<<<<
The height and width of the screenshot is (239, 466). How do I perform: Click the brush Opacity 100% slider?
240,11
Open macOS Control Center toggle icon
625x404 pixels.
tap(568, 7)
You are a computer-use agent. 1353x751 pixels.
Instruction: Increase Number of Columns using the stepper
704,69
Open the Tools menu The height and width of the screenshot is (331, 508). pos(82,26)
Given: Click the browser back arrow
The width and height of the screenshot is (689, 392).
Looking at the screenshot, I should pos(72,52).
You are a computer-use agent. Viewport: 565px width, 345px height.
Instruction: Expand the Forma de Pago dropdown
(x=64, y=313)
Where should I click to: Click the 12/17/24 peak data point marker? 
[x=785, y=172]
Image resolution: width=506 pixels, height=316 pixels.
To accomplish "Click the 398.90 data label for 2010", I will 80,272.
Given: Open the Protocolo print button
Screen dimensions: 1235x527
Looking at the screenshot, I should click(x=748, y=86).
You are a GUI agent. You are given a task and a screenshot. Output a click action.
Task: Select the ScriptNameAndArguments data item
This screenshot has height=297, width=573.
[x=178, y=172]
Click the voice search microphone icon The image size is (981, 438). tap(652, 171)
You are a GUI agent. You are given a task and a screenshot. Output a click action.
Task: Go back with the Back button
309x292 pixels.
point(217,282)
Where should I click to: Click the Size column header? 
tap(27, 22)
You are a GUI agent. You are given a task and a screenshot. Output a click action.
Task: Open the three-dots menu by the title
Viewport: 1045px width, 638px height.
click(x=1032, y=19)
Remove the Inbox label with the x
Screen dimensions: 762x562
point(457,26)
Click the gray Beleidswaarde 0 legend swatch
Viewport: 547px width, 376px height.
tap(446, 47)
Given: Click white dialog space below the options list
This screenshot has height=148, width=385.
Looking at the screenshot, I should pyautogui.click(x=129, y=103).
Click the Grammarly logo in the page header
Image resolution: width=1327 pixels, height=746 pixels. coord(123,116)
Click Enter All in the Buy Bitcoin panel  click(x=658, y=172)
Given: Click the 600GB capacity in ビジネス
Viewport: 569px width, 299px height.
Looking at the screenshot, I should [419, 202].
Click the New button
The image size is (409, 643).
>>>>
## Consigne à suivre
Convertissez en tableau Markdown les lignes des enregistrements, du début jusqu'à la ligne contenant "Looking at the screenshot, I should click(x=748, y=86)." incluse, avec une colonne Numéro et une colonne Ligne. Omettez les lignes vides.

## Tâche réalisée
| Numéro | Ligne |
|---|---|
| 1 | The height and width of the screenshot is (239, 466). How do I perform: Click the brush Opacity 100% slider? |
| 2 | 240,11 |
| 3 | Open macOS Control Center toggle icon |
| 4 | 625x404 pixels. |
| 5 | tap(568, 7) |
| 6 | You are a computer-use agent. 1353x751 pixels. |
| 7 | Instruction: Increase Number of Columns using the stepper |
| 8 | 704,69 |
| 9 | Open the Tools menu The height and width of the screenshot is (331, 508). pos(82,26) |
| 10 | Given: Click the browser back arrow |
| 11 | The width and height of the screenshot is (689, 392). |
| 12 | Looking at the screenshot, I should pos(72,52). |
| 13 | You are a computer-use agent. Viewport: 565px width, 345px height. |
| 14 | Instruction: Expand the Forma de Pago dropdown |
| 15 | (x=64, y=313) |
| 16 | Where should I click to: Click the 12/17/24 peak data point marker?  |
| 17 | [x=785, y=172] |
| 18 | Image resolution: width=506 pixels, height=316 pixels. |
| 19 | To accomplish "Click the 398.90 data label for 2010", I will 80,272. |
| 20 | Given: Open the Protocolo print button |
| 21 | Screen dimensions: 1235x527 |
| 22 | Looking at the screenshot, I should click(x=748, y=86). |